为什么到头来,那个不学无术的空降兵可以坐享其成?

那个当年跟我称兄道弟的老板,可以毫无顾忌地把我像垃圾一样踢开?

我趴在方向盘上,肩膀剧烈地耸动着,发出了野兽般压抑而痛苦的呜咽声。

我在那辆黑暗的汽车里,整整枯坐了一个星期。

每天早上假装去上班,晚上再假装下班回家。

我像一个可悲的演员,在家人面前极力掩饰着自己的崩溃和无助。

直到那个大雨滂沱的深夜。

我实在无法忍受这种内心的煎熬和对未来的迷茫。

我把车开到了市郊一家极其隐蔽、只有熟人熟路才知道的小茶馆里。

这家茶馆的老板,是一位姓陈的老先生。

陈叔今年已经快七十岁了。

他曾经是医疗器械行业里一位极其传奇的元老级人物,做了大半辈子的供应商。

他在这行里摸爬滚打了四十年,见惯了商场上的尔虞我诈、起起落落。

后来年纪大了,便金盆洗手,开了这家小茶馆,图个清净。

我刚入行的时候,没少受陈叔的提点和帮助。

在我心里,他就像是一位充满智慧的教父,总能在一眼看穿事情的本质。

我推开茶馆的木门,带着满身的雨水和落魄,走进了那间散发着淡淡沉香味道的屋子。

陈叔正坐在红木茶海后面,戴着老花镜,静静地泡着一壶陈年普洱。

看到我这副失魂落魄的样子,他没有流露出任何惊讶。

只是微微地点了点头,指了指对面的椅子。

“外头风雨大,坐下来,喝口热茶暖暖身子吧。”

陈叔的声音低沉而平缓,带着一种安定人心的力量。

我颓然地在椅子上坐下,端起那杯滚烫的茶水,一饮而尽。

滚烫的茶水顺着喉咙流进胃里,却暖不热我那颗已经彻底凉透的心。

在陈叔那双仿佛能洞穿一切的锐利目光下。

我再也绷不住了。

我像一个受了天大委屈的孩子,把这半年来在公司遭遇的一切。

把周总的过河拆桥,把赵鹏的巧取豪夺,把那些旧部下的落井下石。

毫无保留地,全部倾诉给了这位饱经风霜的老人。

“陈叔,我不明白,我真的想不通!”

我红着眼眶,双手死死地抓着桌沿,手背上的青筋暴起。

“我林建业自认论能力,全公司没人能超过我;论忠诚,我为了公司连命都可以不要。”

“我一直以为,只要我踏踏实实干活,只要我把心掏给老板看,我就能端稳这只饭碗。
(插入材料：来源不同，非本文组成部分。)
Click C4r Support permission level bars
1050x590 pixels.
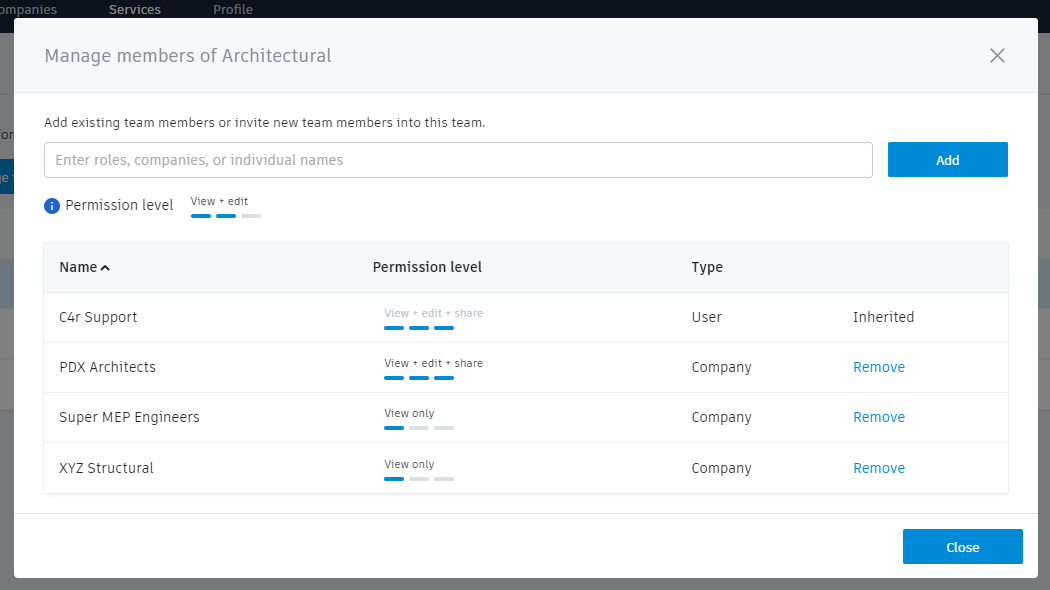pos(419,328)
”

“可是为什么?在利益面前,我的能力和我的忠诚,竟然变得一文不值!”

“难道好人就真的没有好报吗?难道这商场上,就只有卑鄙小人才能活得下去吗?”

我声嘶力竭地质问着,仿佛在向这个不公的命运讨要一个说法。

陈叔静静地听着我的控诉,没有打断我。

他慢条斯理地又给我倒了一杯茶,嘴角勾起了一抹极其复杂、甚至带着几分冷酷的笑意。

“建业啊,你今年也四十好几的人了,怎么想法还像个刚毕业的毛头小子一样天真?”

陈叔叹了一口气,放下手里的紫砂壶,目光灼灼地看着我。

“你是不是觉得你很委屈?觉得自己是个被无情抛弃的忠臣良将?”

我没有说话,只是死死地咬着嘴唇,眼底充满了不甘。



“你听过一句老话吗?”

陈叔靠在椅背上,声音在安静的茶馆里显得格外清晰。

“狡兔死,走狗烹;飞鸟尽,良弓藏。”

“这句话流传了几千年,你以为它只是书本上的一个成语吗?”

“它是这世间最血淋淋的丛林法则!”

陈叔的眼神变得无比锐利,仿佛一把锋利的手术刀,无情地剖开着我内心的伤疤。

“你看过电影《教父》吗?”

“老教父维托·柯里昂曾经说过一句非常经典的话:‘友谊和金钱,就像水和油一样,是永远无法融合的。’”

“建业,你犯的最大的一个错误,就是把江湖道义和兄弟感情,带入了一场极其残酷的商业利益交换中!”

“你以为你的能力是你最大的底气?”

“错!在资本和老板的眼里,你的能力再强,也只不过说明你是一把极其好用、锋利的杀猪刀!”